All lines from the one containing "Instruction: Click the text" through the end of the data below are to be transcribed exactly. Leave out the rest.

======== Given records ========

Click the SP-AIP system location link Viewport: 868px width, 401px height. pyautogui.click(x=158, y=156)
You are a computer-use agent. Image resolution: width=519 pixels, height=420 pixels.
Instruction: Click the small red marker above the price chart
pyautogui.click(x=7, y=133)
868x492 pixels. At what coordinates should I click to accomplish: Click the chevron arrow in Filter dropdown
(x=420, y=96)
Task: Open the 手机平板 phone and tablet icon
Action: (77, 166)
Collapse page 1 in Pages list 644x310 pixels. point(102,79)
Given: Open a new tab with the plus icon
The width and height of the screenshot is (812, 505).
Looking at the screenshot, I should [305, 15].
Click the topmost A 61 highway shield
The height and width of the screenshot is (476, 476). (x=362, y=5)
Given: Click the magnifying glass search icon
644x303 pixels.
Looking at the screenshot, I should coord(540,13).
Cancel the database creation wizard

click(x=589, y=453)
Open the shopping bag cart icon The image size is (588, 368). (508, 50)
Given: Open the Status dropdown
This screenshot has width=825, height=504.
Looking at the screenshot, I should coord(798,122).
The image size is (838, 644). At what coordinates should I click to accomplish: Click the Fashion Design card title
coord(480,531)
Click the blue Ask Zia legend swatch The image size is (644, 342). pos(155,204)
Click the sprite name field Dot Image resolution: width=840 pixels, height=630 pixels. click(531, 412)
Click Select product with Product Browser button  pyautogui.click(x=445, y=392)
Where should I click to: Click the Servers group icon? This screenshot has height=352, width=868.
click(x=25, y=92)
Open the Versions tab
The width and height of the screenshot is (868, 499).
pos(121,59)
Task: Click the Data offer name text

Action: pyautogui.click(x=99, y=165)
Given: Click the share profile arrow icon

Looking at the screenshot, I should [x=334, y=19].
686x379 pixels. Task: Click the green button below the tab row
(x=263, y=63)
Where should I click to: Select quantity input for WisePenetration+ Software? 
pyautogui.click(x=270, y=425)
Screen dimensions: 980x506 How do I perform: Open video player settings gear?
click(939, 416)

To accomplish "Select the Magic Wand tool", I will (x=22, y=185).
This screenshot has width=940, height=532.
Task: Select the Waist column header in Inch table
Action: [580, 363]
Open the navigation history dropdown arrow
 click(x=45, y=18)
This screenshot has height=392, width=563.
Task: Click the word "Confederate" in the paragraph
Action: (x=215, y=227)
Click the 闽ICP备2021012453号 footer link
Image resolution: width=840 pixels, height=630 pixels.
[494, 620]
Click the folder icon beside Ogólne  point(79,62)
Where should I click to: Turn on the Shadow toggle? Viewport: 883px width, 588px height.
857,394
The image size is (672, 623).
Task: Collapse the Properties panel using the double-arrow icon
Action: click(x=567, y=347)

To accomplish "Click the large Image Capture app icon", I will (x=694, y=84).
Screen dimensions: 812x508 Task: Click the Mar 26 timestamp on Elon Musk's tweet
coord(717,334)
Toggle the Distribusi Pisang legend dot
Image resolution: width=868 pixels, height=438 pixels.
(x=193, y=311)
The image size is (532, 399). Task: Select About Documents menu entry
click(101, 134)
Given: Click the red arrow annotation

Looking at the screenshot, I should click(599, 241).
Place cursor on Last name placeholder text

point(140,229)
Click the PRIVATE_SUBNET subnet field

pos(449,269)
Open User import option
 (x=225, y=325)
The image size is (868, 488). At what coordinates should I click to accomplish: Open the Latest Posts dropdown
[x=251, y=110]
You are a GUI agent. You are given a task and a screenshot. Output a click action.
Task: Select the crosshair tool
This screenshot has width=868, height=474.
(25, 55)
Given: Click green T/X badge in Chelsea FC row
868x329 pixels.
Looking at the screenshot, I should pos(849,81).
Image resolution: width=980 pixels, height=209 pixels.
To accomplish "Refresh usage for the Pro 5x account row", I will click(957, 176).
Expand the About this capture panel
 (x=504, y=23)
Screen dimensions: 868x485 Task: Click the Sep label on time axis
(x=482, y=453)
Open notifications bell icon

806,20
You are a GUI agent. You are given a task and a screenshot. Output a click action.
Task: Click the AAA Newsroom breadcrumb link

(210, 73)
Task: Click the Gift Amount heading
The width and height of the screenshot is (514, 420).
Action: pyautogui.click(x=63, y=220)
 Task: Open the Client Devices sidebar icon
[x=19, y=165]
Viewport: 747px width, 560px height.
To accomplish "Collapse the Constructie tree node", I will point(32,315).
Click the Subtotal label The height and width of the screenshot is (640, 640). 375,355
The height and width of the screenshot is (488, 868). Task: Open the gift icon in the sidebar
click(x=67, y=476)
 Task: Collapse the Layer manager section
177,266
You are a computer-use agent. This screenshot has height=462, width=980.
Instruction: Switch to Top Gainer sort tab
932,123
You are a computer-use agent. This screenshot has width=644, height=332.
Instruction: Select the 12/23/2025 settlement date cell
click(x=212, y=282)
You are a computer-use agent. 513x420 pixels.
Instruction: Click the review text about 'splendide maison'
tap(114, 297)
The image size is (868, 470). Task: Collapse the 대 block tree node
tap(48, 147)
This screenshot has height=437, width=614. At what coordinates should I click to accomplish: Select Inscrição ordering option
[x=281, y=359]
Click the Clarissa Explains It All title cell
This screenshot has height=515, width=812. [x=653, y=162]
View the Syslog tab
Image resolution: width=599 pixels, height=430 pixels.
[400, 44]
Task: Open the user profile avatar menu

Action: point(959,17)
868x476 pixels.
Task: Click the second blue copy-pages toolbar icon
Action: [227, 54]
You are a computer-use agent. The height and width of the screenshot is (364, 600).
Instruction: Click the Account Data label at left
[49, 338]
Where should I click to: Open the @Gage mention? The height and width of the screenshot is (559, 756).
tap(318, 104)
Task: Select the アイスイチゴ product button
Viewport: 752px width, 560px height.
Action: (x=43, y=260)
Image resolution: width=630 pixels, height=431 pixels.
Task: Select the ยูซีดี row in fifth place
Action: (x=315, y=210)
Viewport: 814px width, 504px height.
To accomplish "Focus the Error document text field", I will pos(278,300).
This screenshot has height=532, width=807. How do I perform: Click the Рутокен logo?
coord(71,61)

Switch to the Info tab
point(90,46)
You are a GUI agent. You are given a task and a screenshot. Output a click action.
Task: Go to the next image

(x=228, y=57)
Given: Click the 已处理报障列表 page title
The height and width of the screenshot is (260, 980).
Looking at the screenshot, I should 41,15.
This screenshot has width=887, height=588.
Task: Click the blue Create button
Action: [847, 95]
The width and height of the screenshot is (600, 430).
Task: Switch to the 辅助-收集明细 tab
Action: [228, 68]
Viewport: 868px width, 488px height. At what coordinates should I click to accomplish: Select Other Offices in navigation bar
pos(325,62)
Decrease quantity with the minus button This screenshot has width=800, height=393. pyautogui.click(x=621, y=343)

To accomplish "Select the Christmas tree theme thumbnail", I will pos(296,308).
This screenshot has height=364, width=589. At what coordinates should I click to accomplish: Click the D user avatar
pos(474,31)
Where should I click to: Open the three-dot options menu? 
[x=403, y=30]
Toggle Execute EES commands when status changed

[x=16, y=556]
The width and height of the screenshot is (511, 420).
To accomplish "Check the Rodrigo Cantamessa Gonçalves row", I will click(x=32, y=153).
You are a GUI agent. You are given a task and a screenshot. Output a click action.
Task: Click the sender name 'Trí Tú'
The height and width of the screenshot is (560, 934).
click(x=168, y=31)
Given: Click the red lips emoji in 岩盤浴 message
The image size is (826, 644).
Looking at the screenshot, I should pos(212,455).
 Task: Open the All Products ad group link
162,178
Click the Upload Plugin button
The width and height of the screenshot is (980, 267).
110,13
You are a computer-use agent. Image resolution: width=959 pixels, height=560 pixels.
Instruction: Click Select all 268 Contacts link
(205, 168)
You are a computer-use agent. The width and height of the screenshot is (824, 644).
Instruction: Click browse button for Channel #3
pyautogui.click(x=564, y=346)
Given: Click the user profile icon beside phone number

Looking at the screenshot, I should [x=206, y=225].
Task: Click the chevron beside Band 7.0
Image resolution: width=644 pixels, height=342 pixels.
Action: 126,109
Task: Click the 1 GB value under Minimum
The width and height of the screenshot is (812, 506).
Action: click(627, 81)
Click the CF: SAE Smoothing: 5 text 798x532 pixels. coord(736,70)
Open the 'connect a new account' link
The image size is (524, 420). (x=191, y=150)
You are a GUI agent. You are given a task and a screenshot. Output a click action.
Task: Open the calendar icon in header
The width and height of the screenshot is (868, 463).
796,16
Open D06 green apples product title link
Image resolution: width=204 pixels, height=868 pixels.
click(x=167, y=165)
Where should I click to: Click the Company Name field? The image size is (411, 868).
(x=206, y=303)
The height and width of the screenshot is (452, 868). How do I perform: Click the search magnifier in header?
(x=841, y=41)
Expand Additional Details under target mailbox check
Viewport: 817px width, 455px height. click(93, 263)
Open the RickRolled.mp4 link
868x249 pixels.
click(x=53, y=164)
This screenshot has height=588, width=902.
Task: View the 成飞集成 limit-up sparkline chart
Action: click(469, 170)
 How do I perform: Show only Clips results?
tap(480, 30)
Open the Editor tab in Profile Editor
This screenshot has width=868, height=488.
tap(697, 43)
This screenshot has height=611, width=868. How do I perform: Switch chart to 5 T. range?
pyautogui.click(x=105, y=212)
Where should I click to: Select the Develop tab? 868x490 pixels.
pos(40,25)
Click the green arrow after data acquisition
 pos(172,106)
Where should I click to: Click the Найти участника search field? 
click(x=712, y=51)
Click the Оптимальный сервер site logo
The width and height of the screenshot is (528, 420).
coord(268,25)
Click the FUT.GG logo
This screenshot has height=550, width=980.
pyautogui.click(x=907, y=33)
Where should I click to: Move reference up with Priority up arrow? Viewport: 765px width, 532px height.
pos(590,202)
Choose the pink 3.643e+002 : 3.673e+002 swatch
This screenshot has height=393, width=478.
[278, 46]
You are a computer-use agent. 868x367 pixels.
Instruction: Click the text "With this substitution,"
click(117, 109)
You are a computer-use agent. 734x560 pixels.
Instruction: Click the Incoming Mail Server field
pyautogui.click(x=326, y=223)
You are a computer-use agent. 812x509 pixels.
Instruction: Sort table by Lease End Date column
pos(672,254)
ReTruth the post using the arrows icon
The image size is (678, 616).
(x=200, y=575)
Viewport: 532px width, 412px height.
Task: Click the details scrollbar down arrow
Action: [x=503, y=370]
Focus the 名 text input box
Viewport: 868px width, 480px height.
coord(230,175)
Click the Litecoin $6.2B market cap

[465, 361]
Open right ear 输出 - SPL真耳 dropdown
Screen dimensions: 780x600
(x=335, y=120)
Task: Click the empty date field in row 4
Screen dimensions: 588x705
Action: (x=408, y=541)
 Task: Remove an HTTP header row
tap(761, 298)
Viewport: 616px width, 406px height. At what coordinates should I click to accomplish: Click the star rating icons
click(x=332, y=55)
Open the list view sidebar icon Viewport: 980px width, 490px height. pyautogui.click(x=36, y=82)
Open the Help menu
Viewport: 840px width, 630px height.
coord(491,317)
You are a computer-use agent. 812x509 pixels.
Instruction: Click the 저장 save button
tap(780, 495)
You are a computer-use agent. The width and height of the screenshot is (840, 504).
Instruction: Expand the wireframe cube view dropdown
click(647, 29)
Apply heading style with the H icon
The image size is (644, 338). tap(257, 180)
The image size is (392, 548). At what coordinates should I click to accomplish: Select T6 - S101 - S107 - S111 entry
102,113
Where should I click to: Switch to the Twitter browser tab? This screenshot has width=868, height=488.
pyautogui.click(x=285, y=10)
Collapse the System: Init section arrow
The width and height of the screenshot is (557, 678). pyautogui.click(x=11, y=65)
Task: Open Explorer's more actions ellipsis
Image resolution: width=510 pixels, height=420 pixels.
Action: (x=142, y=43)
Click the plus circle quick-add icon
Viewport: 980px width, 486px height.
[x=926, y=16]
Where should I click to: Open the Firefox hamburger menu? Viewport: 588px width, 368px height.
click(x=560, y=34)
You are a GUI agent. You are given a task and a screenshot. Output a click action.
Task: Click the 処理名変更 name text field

========

* **Reply**:
Instruction: Click the text "With this substitution,"
click(117, 109)
You are a computer-use agent. 734x560 pixels.
Instruction: Click the Incoming Mail Server field
pyautogui.click(x=326, y=223)
You are a computer-use agent. 812x509 pixels.
Instruction: Sort table by Lease End Date column
pos(672,254)
ReTruth the post using the arrows icon
The image size is (678, 616).
(x=200, y=575)
Viewport: 532px width, 412px height.
Task: Click the details scrollbar down arrow
Action: [x=503, y=370]
Focus the 名 text input box
Viewport: 868px width, 480px height.
coord(230,175)
Click the Litecoin $6.2B market cap

[465, 361]
Open right ear 输出 - SPL真耳 dropdown
Screen dimensions: 780x600
(x=335, y=120)
Task: Click the empty date field in row 4
Screen dimensions: 588x705
Action: (x=408, y=541)
 Task: Remove an HTTP header row
tap(761, 298)
Viewport: 616px width, 406px height. At what coordinates should I click to accomplish: Click the star rating icons
click(x=332, y=55)
Open the list view sidebar icon Viewport: 980px width, 490px height. pyautogui.click(x=36, y=82)
Open the Help menu
Viewport: 840px width, 630px height.
coord(491,317)
You are a computer-use agent. 812x509 pixels.
Instruction: Click the 저장 save button
tap(780, 495)
You are a computer-use agent. The width and height of the screenshot is (840, 504).
Instruction: Expand the wireframe cube view dropdown
click(647, 29)
Apply heading style with the H icon
The image size is (644, 338). tap(257, 180)
The image size is (392, 548). At what coordinates should I click to accomplish: Select T6 - S101 - S107 - S111 entry
102,113
Where should I click to: Switch to the Twitter browser tab? This screenshot has width=868, height=488.
pyautogui.click(x=285, y=10)
Collapse the System: Init section arrow
The width and height of the screenshot is (557, 678). pyautogui.click(x=11, y=65)
Task: Open Explorer's more actions ellipsis
Image resolution: width=510 pixels, height=420 pixels.
Action: (x=142, y=43)
Click the plus circle quick-add icon
Viewport: 980px width, 486px height.
[x=926, y=16]
Where should I click to: Open the Firefox hamburger menu? Viewport: 588px width, 368px height.
click(x=560, y=34)
You are a GUI agent. You are given a task and a screenshot. Output a click action.
Task: Click the 処理名変更 name text field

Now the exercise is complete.